Records drawn from a dataset:
● ● ●
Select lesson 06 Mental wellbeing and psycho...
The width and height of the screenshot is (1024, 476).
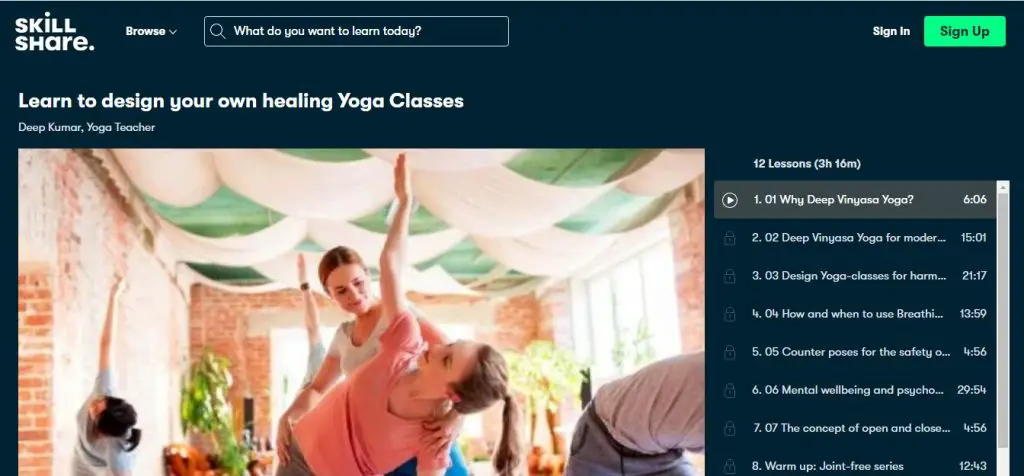[x=855, y=390]
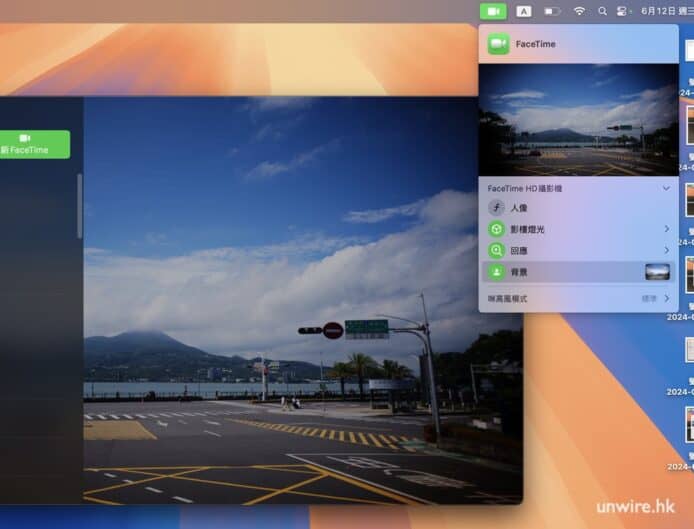Select the background image thumbnail
This screenshot has height=529, width=694.
pos(657,272)
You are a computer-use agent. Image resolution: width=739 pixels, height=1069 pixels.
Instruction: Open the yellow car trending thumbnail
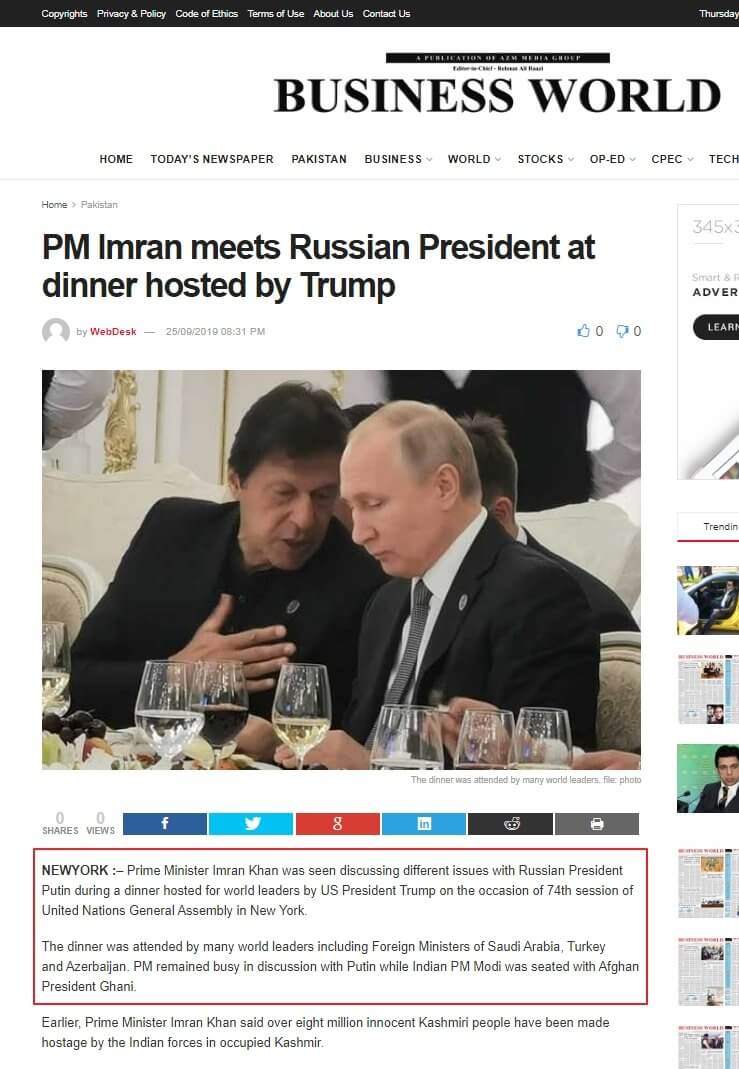(x=708, y=600)

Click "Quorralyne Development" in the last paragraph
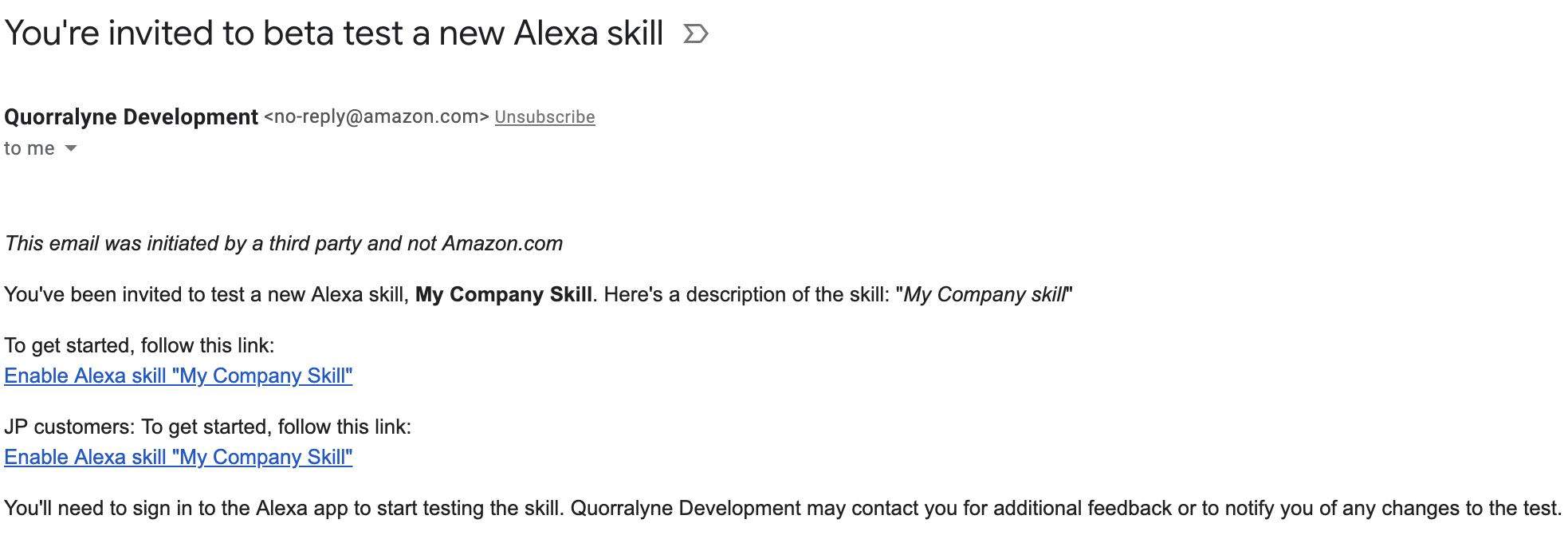pyautogui.click(x=686, y=508)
● ● ●
REQUIRED WORK: Return an exact transcription of the entries above, excluding each image.

RESPONSE AREA:
Select lesson 06 Mental wellbeing and psycho...
The width and height of the screenshot is (1024, 476).
[x=855, y=390]
Select the background image thumbnail
This screenshot has height=529, width=694.
pos(657,272)
You are a computer-use agent. Image resolution: width=739 pixels, height=1069 pixels.
Instruction: Open the yellow car trending thumbnail
(x=708, y=600)

Click "Quorralyne Development" in the last paragraph
pyautogui.click(x=686, y=508)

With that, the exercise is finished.